(Stored data)

○ ○ ○ ○

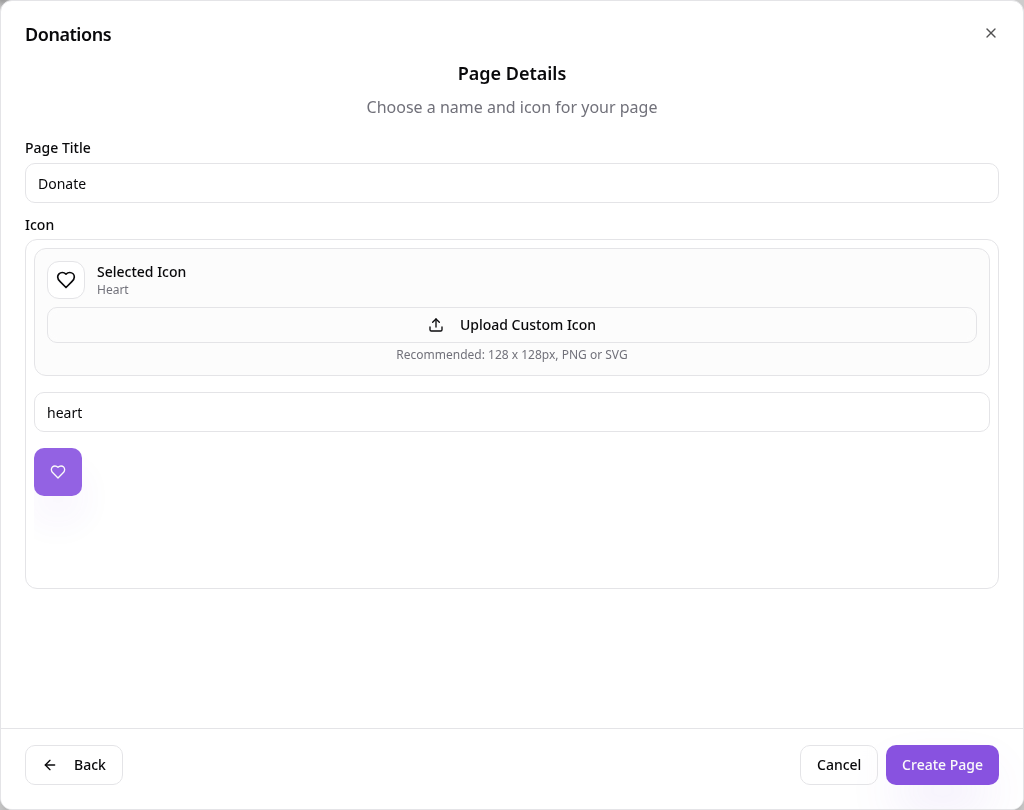
Task: Close the Donations dialog with X
Action: coord(991,33)
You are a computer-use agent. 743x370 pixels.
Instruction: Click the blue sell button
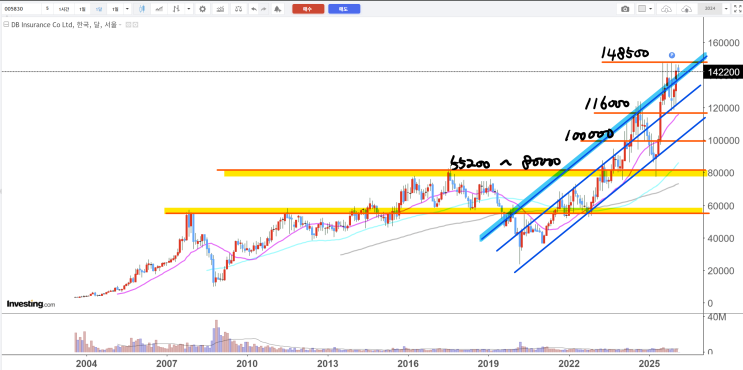point(344,9)

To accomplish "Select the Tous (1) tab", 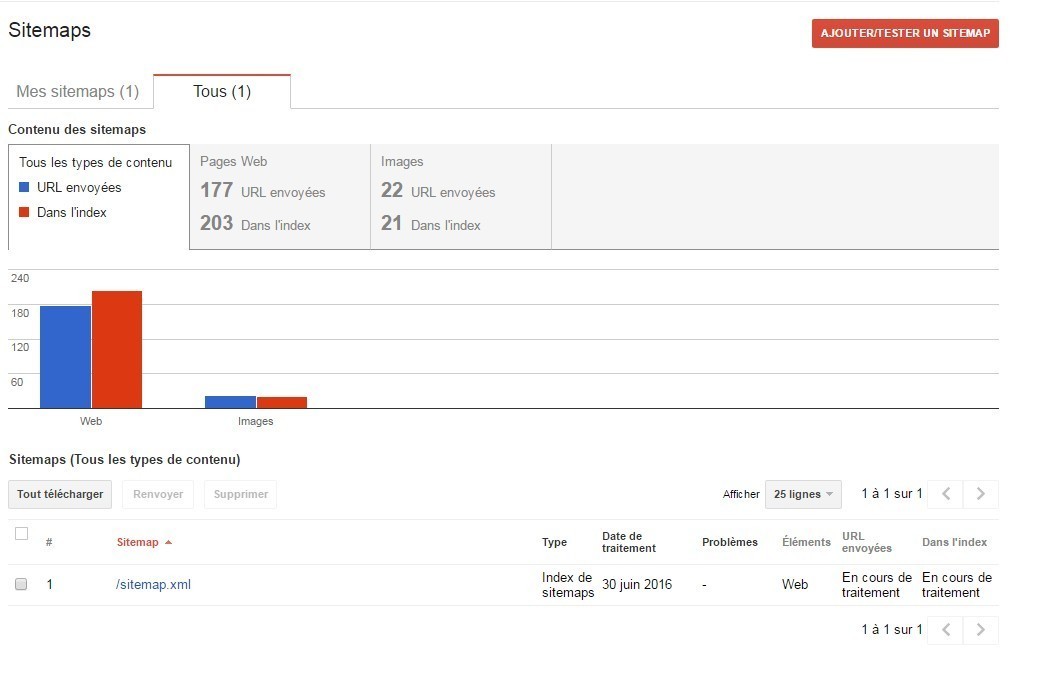I will tap(222, 92).
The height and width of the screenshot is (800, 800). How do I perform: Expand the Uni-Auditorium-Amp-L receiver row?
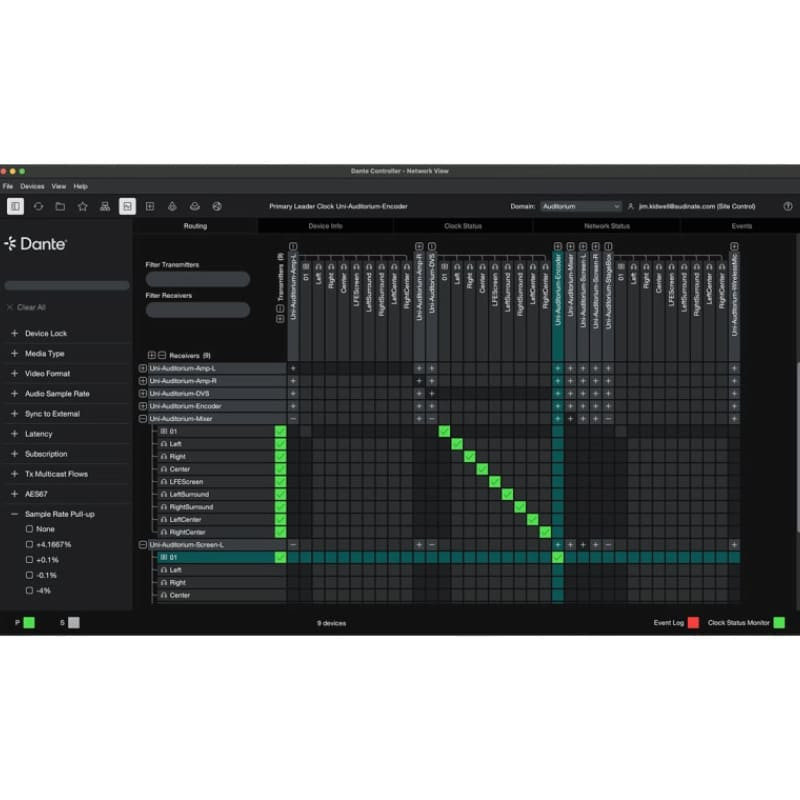pos(143,369)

○ ○ ○ ○

* [WHAT IS EXPECTED]:
Exactly repeat only the lines from the one with "The height and" to the closing line above, both included, and omit every picture.

* [RESPONSE BOX]:
The height and width of the screenshot is (800, 800). How do I perform: Expand the Uni-Auditorium-Amp-L receiver row?
pos(143,369)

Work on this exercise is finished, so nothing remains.